====== Verilen Metin

| Konu: | ORMAN KÖYLÜLERİNİN KALKINMALARININ DESTEKLENMESİ VE HAZİNE ADINA ORMAN SINIRLARI DIŞINA ÇIKARILAN YERLERİN DEĞERLENDİRİLMESİ İLE HAZİNEYE AİT TARIM ARAZİLERİNİN SATIŞI HAKKINDA KANUNDA DEĞİŞİKLİK YAPILMASINA DAİR KANUN TEKLİFLERİ |
| Yasama Yılı: | 3 |
| Birleşim: | 59 |
| Tarih: | 30.01.2013 |
MHP GRUBU ADINA ADNAN ŞEFİK ÇİRKİN (Hatay) - Teşekkür ediyorum Sayın Başkan.
Sayın Başkan, değerli milletvekilleri; hepinizi saygı, sevgi ve hürmetle selamlıyorum.
Şimdi, değerli iktidar milletvekilleri, belki bugün bu iktidar koltuklarında oturmanızın orman köylülerine verdiğiniz bu 2/B yasasıyla çok büyük ilgisi var. 2010 referandumunda -biz Hataylıyız, bizim orman köylerimiz var- bu orman köylerine gittik, güya "hayır" isteyeceğiz; köylülerimiz direkt "Bize hiç dokunmayın, biz `evet' vereceğiz." dediler.
BEDRETTİN YILDIRIM (Bursa) - Pişman değiller.

============
====== Sağlanan Veriler

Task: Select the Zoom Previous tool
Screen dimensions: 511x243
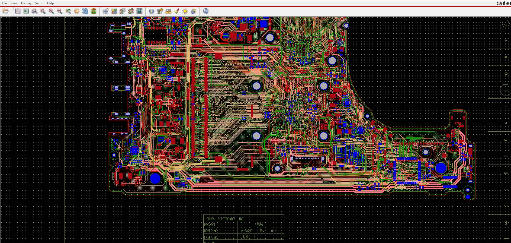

============

__Sorular__
**1)** Tutanakta MHP Grubu adına konuşan Adnan Şefik Çirkin hangi ilin milletvekilidir?
**2)** Tutanaktaki "Şimdi, değerli iktidar" ifadesinden "- Pişman değiller." ifadesine kadar olan bölümü aynen tekrar edin.
**3)** Tutanağın başındaki bilgi tablosunda yer alan bütün etiketleri sıralayın.

__Cevap Anahtarı__
**1)** Hatay

**2)**
Şimdi, değerli iktidar milletvekilleri, belki bugün bu iktidar koltuklarında oturmanızın orman köylülerine verdiğiniz bu 2/B yasasıyla çok büyük ilgisi var. 2010 referandumunda -biz Hataylıyız, bizim orman köylerimiz var- bu orman köylerine gittik, güya "hayır" isteyeceğiz; köylülerimiz direkt "Bize hiç dokunmayın, biz `evet' vereceğiz." dediler.
BEDRETTİN YILDIRIM (Bursa) - Pişman değiller.

**3)** Konu, Yasama Yılı, Birleşim, Tarih